Enquanto isso naquele consultório de atendimento psicológico, próximo ao ponto de táxi, em uma movimentada avenida de São Paulo…

— Então, doutor, não gosto de lembrar disso…

— Do quê? Só lhe perguntei se gosta de escrever…

— Gosto e não gosto.

— Explique-se melhor.

— Adoro. Mas escrevo sempre sobre minhas emoções, meus desejos, sentimentos muito meus. Por isso, sempre foi algo assim, como direi, clandestino, sigiloso.

— Por quê?

— A princípio, eu mesmo não gosto de me expor publicamente. Depois eu era casada e meu marido não entenderia. Aliás, como não entendeu… Também, pudera, os poemas desvendam minha alma que, óbvio, nada tinha em comum com ele.

— Ah!

— Doutor, doutor, está me ouvindo?

— Claro que sim. Continue.

— Meus poemas têm uma história infinitamente triste. Meu ex descobriu meu baú encantado e deu para o juiz ler. No dia da minha separação, eu tive de ouvi-los em voz alta como prova cabal da minha traição. Difícil, triste…

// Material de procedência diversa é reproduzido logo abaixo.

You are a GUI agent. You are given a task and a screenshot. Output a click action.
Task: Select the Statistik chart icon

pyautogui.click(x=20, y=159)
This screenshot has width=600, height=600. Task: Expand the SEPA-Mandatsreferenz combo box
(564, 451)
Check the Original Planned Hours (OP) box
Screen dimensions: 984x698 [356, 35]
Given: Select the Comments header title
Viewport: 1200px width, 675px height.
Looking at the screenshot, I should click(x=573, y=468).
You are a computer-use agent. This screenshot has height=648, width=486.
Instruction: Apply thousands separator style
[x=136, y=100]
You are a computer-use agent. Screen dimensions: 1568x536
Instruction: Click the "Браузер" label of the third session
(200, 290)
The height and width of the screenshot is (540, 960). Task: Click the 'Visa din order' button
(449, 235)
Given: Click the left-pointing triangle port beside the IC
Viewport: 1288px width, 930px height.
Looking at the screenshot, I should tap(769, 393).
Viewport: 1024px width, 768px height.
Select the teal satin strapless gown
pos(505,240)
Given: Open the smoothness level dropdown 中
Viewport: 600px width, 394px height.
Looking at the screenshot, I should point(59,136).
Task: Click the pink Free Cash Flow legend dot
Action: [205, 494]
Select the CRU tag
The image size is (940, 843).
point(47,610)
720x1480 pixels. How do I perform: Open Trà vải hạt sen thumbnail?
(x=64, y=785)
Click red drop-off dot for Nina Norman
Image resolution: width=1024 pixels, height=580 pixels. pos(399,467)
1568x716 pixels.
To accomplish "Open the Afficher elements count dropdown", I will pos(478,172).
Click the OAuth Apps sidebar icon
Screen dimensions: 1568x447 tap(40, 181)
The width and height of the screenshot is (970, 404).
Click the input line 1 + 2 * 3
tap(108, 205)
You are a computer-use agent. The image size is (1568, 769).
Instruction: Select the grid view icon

— Como você reagiu a essa, digamos, invasão de privacidade?

— Fiquei atarantada. Só repetia: poemas são poemas.

— Desde quando você escreve?

— Escrevo poemas desde menina, desde que comecei a escrever. Naquele dia, me senti a Maria Madalena entre pedras, entende?

— Entendo.

— Foi o dia mais cruel da minha vida. O doutor, se quiser, pode incluir esta história na sua tese de doutorado. Sobre o que é mesmo o seu estudo?

— Mulheres que amam demais.

— Ah! Então cabe bem a história dos poemas condenados.

— Pode ser que use, sim.

— Vou lhe contar mais, então. Naquele dia eu jurei não ter nenhum papel que pudesse me ligar a alguém. Não precisar de juiz, nem de juízo. O doutor me conhece. Pode imaginar a cena que vivi?

— (…)

— Foi assim que tudo acabou como acabou. Mas, no meu primeiro poema, eu profetizava:

“Vou embora e levo
só o beijo que roubei
e nunca te fez falta.”

Mas, juro, doutor, não havia traição e eu continuo repetindo: poemas são poemas e poeta tem direito ao perdão. O doutor concorda?

— Talvez. Mas já deu a nossa hora. Terminamos a terapia por hoje. Estou atrasado para o meu outro trabalho.

— O doutor atende em outro consultório, tem uma clínica?

— Não, não. Sou taxista. Ao volante, ouço as pessoas de graça, por ouvir. Mas cobro a corrida e uma taxa extra por histórias. Quer aproveitar? Aonde a senhora mora?